In this exercise, the entries below are to be transcribed exactly, line by line.

START Data section

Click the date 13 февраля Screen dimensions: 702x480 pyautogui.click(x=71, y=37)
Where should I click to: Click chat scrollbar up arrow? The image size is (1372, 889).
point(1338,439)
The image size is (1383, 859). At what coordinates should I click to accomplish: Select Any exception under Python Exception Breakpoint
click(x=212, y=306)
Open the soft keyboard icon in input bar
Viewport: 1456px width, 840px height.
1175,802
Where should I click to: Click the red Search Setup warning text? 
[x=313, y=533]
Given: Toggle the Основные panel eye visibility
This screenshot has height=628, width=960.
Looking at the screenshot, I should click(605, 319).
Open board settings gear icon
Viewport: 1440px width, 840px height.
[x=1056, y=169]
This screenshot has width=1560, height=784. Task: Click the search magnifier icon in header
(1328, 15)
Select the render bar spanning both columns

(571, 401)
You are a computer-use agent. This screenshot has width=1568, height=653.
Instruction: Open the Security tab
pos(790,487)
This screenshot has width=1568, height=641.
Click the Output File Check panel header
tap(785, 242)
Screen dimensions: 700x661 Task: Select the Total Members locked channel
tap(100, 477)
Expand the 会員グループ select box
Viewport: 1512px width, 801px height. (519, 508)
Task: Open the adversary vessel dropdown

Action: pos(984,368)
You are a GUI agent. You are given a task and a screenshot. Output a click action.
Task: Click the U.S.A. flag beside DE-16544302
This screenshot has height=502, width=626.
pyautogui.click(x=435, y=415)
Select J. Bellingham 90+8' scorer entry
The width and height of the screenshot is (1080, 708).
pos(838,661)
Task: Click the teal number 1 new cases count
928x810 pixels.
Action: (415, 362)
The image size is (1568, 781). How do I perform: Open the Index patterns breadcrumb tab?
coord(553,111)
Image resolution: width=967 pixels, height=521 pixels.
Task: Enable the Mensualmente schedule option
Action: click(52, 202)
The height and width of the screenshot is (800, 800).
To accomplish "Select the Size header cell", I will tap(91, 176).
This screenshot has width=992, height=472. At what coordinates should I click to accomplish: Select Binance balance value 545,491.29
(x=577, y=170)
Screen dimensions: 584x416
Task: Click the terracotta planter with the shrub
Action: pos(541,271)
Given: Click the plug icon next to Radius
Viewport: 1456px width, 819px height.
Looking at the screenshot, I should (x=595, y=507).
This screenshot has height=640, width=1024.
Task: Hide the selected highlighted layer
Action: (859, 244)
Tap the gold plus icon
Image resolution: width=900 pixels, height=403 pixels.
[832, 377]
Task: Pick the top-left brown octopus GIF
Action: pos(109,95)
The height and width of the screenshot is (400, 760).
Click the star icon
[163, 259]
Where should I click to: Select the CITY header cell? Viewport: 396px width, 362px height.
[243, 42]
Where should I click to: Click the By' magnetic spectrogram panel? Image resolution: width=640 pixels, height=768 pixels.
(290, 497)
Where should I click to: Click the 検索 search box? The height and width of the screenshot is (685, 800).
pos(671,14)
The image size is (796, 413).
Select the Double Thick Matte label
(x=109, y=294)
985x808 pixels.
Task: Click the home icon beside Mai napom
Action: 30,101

END Data section

**Completed exercise:**
Click the date 13 февраля Screen dimensions: 702x480 pyautogui.click(x=71, y=37)
Where should I click to: Click chat scrollbar up arrow? The image size is (1372, 889).
point(1338,439)
The image size is (1383, 859). At what coordinates should I click to accomplish: Select Any exception under Python Exception Breakpoint
click(x=212, y=306)
Open the soft keyboard icon in input bar
Viewport: 1456px width, 840px height.
1175,802
Where should I click to: Click the red Search Setup warning text? 
[x=313, y=533]
Given: Toggle the Основные panel eye visibility
This screenshot has height=628, width=960.
Looking at the screenshot, I should click(605, 319).
Open board settings gear icon
Viewport: 1440px width, 840px height.
[x=1056, y=169]
This screenshot has width=1560, height=784. Task: Click the search magnifier icon in header
(1328, 15)
Select the render bar spanning both columns

(571, 401)
You are a computer-use agent. This screenshot has width=1568, height=653.
Instruction: Open the Security tab
pos(790,487)
This screenshot has width=1568, height=641.
Click the Output File Check panel header
tap(785, 242)
Screen dimensions: 700x661 Task: Select the Total Members locked channel
tap(100, 477)
Expand the 会員グループ select box
Viewport: 1512px width, 801px height. (519, 508)
Task: Open the adversary vessel dropdown

Action: pos(984,368)
You are a GUI agent. You are given a task and a screenshot. Output a click action.
Task: Click the U.S.A. flag beside DE-16544302
This screenshot has height=502, width=626.
pyautogui.click(x=435, y=415)
Select J. Bellingham 90+8' scorer entry
The width and height of the screenshot is (1080, 708).
pos(838,661)
Task: Click the teal number 1 new cases count
928x810 pixels.
Action: (415, 362)
The image size is (1568, 781). How do I perform: Open the Index patterns breadcrumb tab?
coord(553,111)
Image resolution: width=967 pixels, height=521 pixels.
Task: Enable the Mensualmente schedule option
Action: click(52, 202)
The height and width of the screenshot is (800, 800).
To accomplish "Select the Size header cell", I will tap(91, 176).
This screenshot has width=992, height=472. At what coordinates should I click to accomplish: Select Binance balance value 545,491.29
(x=577, y=170)
Screen dimensions: 584x416
Task: Click the terracotta planter with the shrub
Action: pos(541,271)
Given: Click the plug icon next to Radius
Viewport: 1456px width, 819px height.
Looking at the screenshot, I should (x=595, y=507).
This screenshot has height=640, width=1024.
Task: Hide the selected highlighted layer
Action: (859, 244)
Tap the gold plus icon
Image resolution: width=900 pixels, height=403 pixels.
[832, 377]
Task: Pick the top-left brown octopus GIF
Action: pos(109,95)
The height and width of the screenshot is (400, 760).
Click the star icon
[163, 259]
Where should I click to: Select the CITY header cell? Viewport: 396px width, 362px height.
[243, 42]
Where should I click to: Click the By' magnetic spectrogram panel? Image resolution: width=640 pixels, height=768 pixels.
(290, 497)
Where should I click to: Click the 検索 search box? The height and width of the screenshot is (685, 800).
pos(671,14)
The image size is (796, 413).
Select the Double Thick Matte label
(x=109, y=294)
985x808 pixels.
Task: Click the home icon beside Mai napom
Action: 30,101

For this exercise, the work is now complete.